The request »
Write out only the stretch of the listing from the line containing "Where should I" through the line containing "pyautogui.click(x=959, y=346)", changing "gear icon" to "cog icon" and keeping everything else the same.

Stored records »
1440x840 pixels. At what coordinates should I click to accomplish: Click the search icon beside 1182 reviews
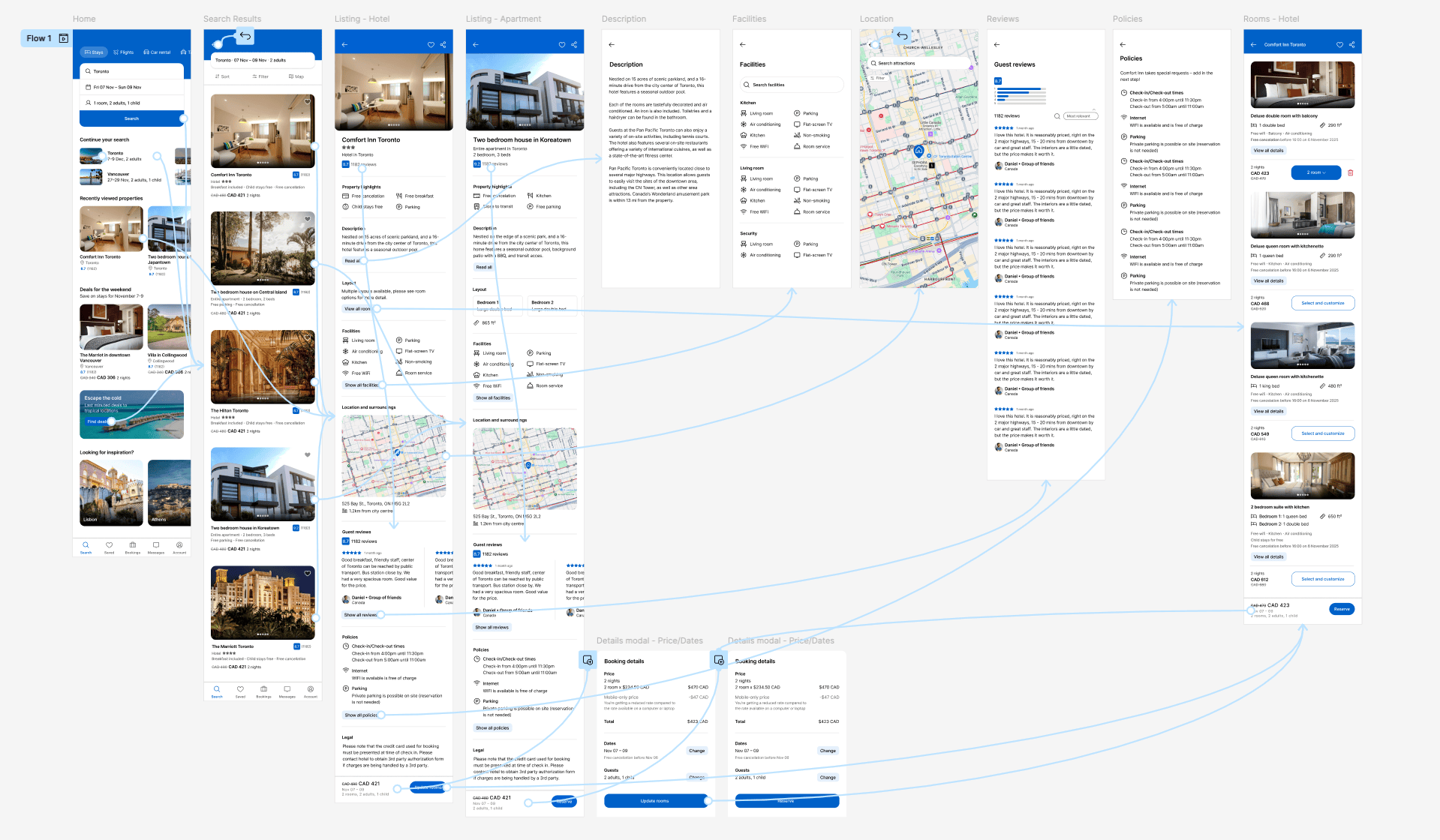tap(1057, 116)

...

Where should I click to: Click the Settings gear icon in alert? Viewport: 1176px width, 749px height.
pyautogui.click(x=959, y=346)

---

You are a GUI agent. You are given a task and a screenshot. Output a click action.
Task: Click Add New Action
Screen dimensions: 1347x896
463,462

Correct response »
Where should I click to: Click the Settings cog icon in alert? Viewport: 1176px width, 749px height.
pyautogui.click(x=959, y=346)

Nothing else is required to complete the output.